Wednesday 30 May 2007

More final salary closure to come say actuaries

From the Professional Pensions site -

FINAL salary schemes will be hit with a second wave of closures to new entrants and future accruals, the Association of Consulting Actuaries warn.

The trade body’s chairman Ian Farr said new style shared risk schemes are the future of occupational pensions in the UK urged the government to legislate quickly for the new “third regime”.

He said: “We need a new vision for the future of occupational pensions in this country. From employers that we are advising, we know there is a second wave of closures to future accruals coming.

”Most schemes will be replaced by defined contribution arrangements. Our concerns about these schemes is how they apply to moderate earners - the volatility of return from DC is at issue.

“Risk sharing schemes can offer the ‘safety valve’ to provide the degree of cost and benefit predictability that employers need, while providing members with a more stable pension than DC.”

Hewitt actuary Richard Mulcahy said a new model must address the reality that employers only want to be exposed to a limited amount of risk.

”Indexation, both pre and post retirement needs to be in place. It does not give absolute certainty that everyone would like but it is a compromise necessary to limit costs that companies will accept,” he said.

Members of a shared risk scheme would remain contracted in to give a guaranteed layer of DB. The employer would determine the accrual rate based on pay in a year.

The employer would control expected cost of future service accruals using “prudent assumptions”. Employees would be guaranteed the value of their benefit will at least exceed the value of heir contributions.

Farr and Mulcahy said it was essential legislative changes were made to accommodate the shared risk schemes and said the current government deregulatory review should be addressing this.

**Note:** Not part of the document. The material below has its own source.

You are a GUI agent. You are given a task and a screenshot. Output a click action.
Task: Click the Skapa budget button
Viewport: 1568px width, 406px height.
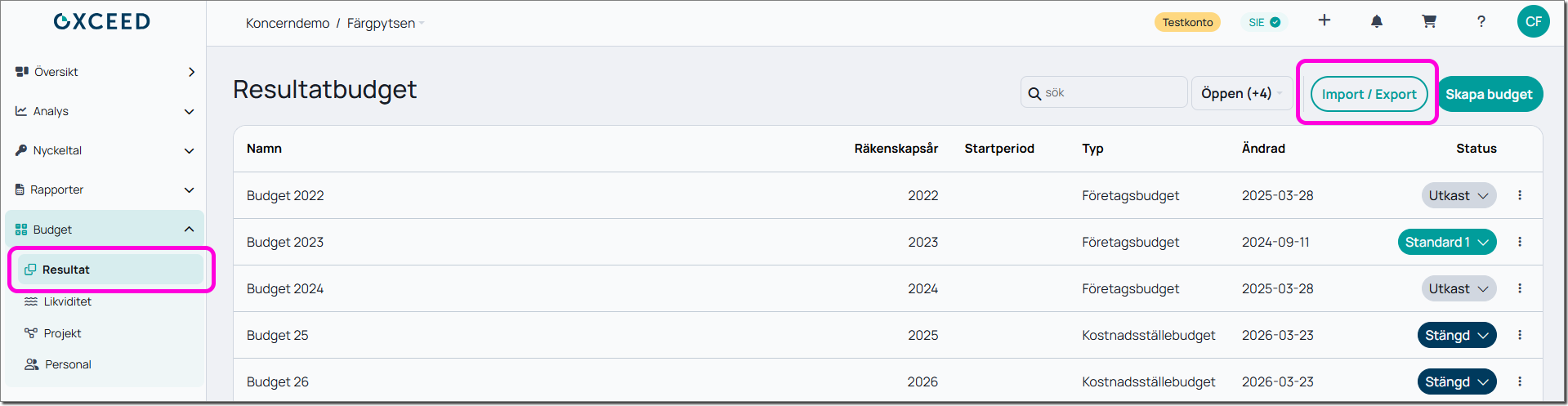[x=1489, y=94]
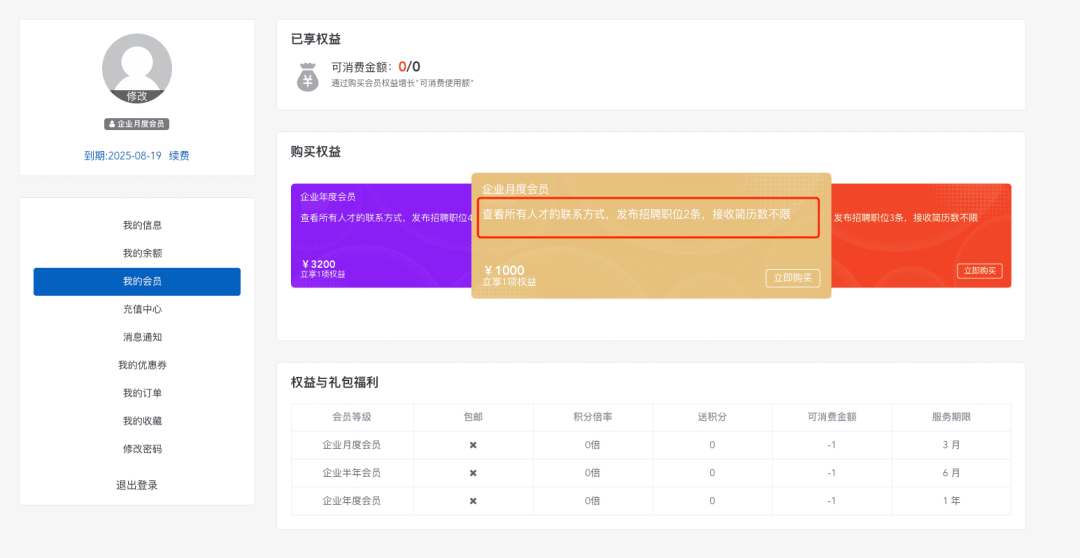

Mulcahy said risk sharing would also allow mid to large sized employers control over their potential section 75 debt and could lead to lower Pension Protection Fund levies.

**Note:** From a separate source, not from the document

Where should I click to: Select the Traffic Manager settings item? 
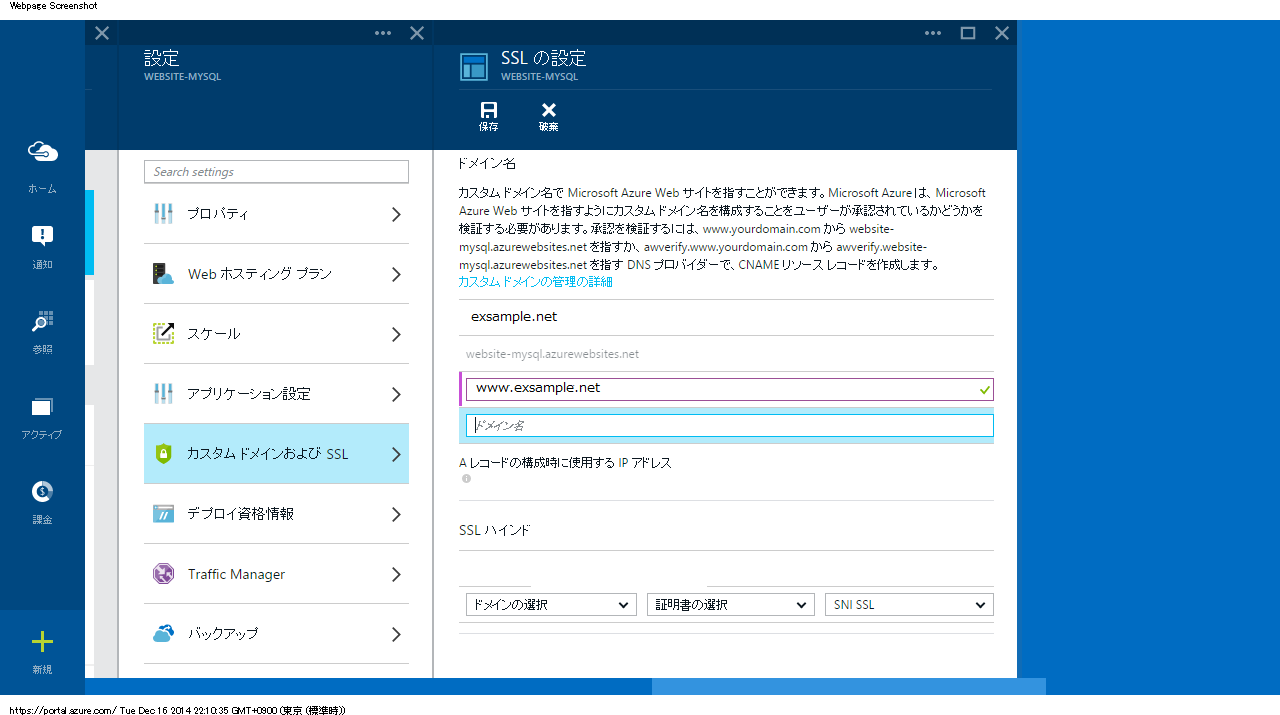point(276,574)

Farr said: “This isn’t pie in the sky – shared risk type schemes must more common than DC in the Netherlands. Many companies do not want to shift 100pc of the risk on to employees.

”We need to embrace indexation. We need to get people excited about occupational schemes in this country. Simplifying legislation will allow us to move forward to sharing risk between members and employers. This is a once in a generation opportunity.”